• _EXERCISE GOAL_: Give back each entry unchanged, minus pictures.

• _GIVEN DATA_:
----------

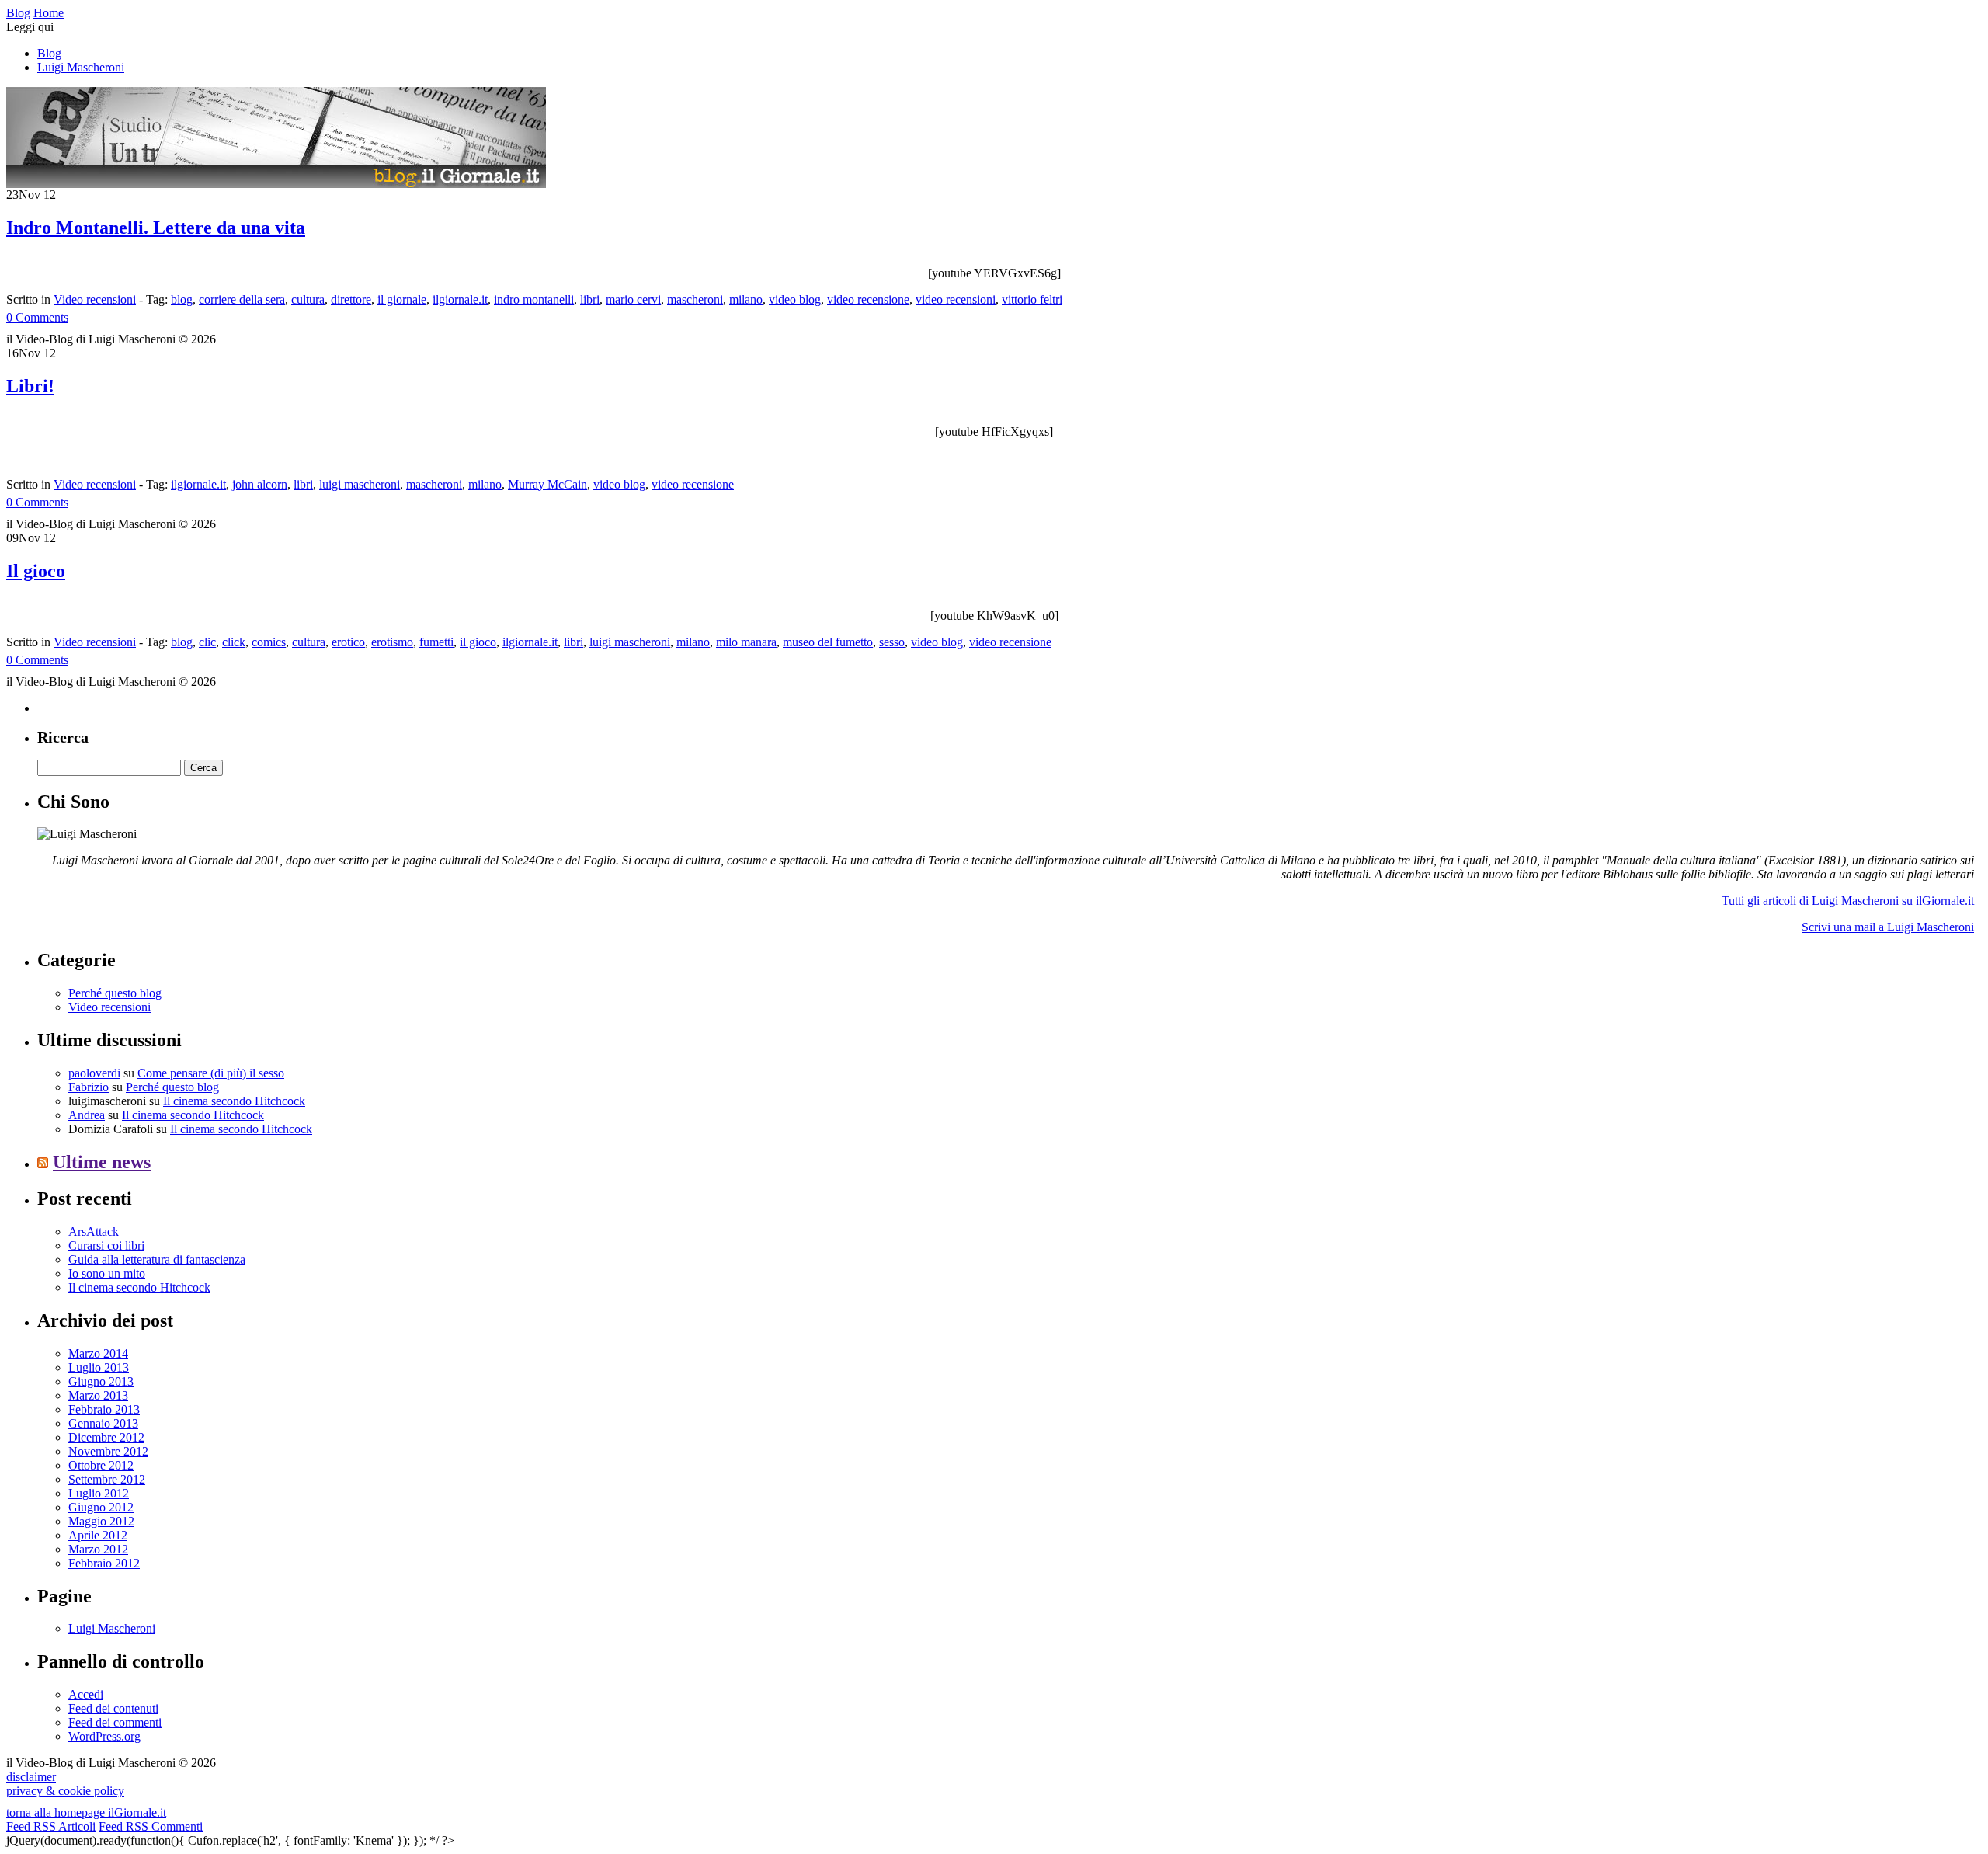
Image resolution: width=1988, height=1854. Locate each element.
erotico (348, 642)
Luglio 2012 (98, 1493)
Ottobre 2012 (101, 1465)
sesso (892, 642)
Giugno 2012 (101, 1507)
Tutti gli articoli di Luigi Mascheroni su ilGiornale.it (1848, 900)
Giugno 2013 (101, 1381)
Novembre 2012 (108, 1451)
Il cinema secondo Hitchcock (234, 1101)
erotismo (392, 642)
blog (182, 299)
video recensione (868, 299)
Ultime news (102, 1162)
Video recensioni (95, 299)
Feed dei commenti (115, 1722)
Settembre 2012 (106, 1479)
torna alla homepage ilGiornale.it (86, 1812)
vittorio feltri (1032, 299)
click (233, 642)
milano (746, 299)
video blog (795, 299)
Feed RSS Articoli (51, 1826)
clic (207, 642)
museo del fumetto (828, 642)
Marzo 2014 (98, 1353)
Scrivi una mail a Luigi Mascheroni (1888, 927)
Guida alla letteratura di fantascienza (156, 1259)
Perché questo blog (115, 993)
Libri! (30, 386)
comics (269, 642)
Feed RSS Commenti (151, 1826)
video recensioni (956, 299)
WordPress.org (104, 1736)
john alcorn (259, 484)
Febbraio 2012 (104, 1563)
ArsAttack (93, 1231)
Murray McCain (547, 484)
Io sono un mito (106, 1273)
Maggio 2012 (101, 1521)
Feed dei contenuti (113, 1708)
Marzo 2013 (98, 1395)
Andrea (86, 1115)
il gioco (478, 642)
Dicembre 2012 (106, 1437)
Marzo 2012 (98, 1549)
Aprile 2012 (97, 1535)
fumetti (436, 642)
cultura (308, 299)
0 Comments (37, 317)
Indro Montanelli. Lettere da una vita (155, 227)
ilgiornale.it (460, 299)
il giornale (401, 299)
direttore (351, 299)
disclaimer (31, 1776)
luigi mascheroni (359, 484)
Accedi (85, 1694)
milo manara (746, 642)
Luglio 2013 (98, 1367)
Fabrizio (88, 1087)
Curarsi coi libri (106, 1245)
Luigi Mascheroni (80, 67)
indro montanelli (534, 299)
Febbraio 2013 (104, 1409)
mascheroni (695, 299)
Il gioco (35, 571)
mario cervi (633, 299)
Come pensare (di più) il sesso (210, 1073)
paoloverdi (94, 1073)
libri (590, 299)
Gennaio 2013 (103, 1423)
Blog (49, 53)
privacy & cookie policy (65, 1790)
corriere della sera (242, 299)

----------

• _RESPONSE TO THIS TASK_:
Image resolution: width=1988, height=1854. Locate each element.
erotico (348, 642)
Luglio 2012 (98, 1493)
Ottobre 2012 (101, 1465)
sesso (892, 642)
Giugno 2012 (101, 1507)
Tutti gli articoli di Luigi Mascheroni su ilGiornale.it (1848, 900)
Giugno 2013 (101, 1381)
Novembre 2012 (108, 1451)
Il cinema secondo Hitchcock (234, 1101)
erotismo (392, 642)
blog (182, 299)
video recensione (868, 299)
Ultime news (102, 1162)
Video recensioni (95, 299)
Feed dei commenti (115, 1722)
Settembre 2012 (106, 1479)
torna alla homepage ilGiornale.it (86, 1812)
vittorio feltri (1032, 299)
click (233, 642)
milano (746, 299)
video blog (795, 299)
Feed RSS Articoli (51, 1826)
clic (207, 642)
museo del fumetto (828, 642)
Marzo 2014 (98, 1353)
Scrivi una mail a Luigi Mascheroni (1888, 927)
Guida alla letteratura di fantascienza (156, 1259)
Perché questo blog (115, 993)
Libri! (30, 386)
comics (269, 642)
Feed RSS Commenti (151, 1826)
video recensioni (956, 299)
WordPress.org (104, 1736)
john alcorn (259, 484)
Febbraio 2012 (104, 1563)
ArsAttack (93, 1231)
Murray McCain (547, 484)
Io sono un mito (106, 1273)
Maggio 2012 (101, 1521)
Feed dei contenuti (113, 1708)
Marzo 2013 (98, 1395)
Andrea (86, 1115)
il gioco (478, 642)
Dicembre 2012 (106, 1437)
Marzo 2012 (98, 1549)
Aprile 2012 (97, 1535)
fumetti (436, 642)
cultura (308, 299)
0 Comments (37, 317)
Indro Montanelli. Lettere da una vita (155, 227)
ilgiornale.it (460, 299)
il giornale (401, 299)
direttore (351, 299)
disclaimer (31, 1776)
luigi mascheroni (359, 484)
Accedi (85, 1694)
milo manara (746, 642)
Luglio 2013 (98, 1367)
Fabrizio (88, 1087)
Curarsi coi libri (106, 1245)
Luigi Mascheroni (80, 67)
indro montanelli (534, 299)
Febbraio 2013 (104, 1409)
mascheroni (695, 299)
Il gioco (35, 571)
mario cervi (633, 299)
Come pensare (di più) il sesso (210, 1073)
paoloverdi (94, 1073)
libri (590, 299)
Gennaio 2013 (103, 1423)
Blog (49, 53)
privacy & cookie policy (65, 1790)
corriere della sera (242, 299)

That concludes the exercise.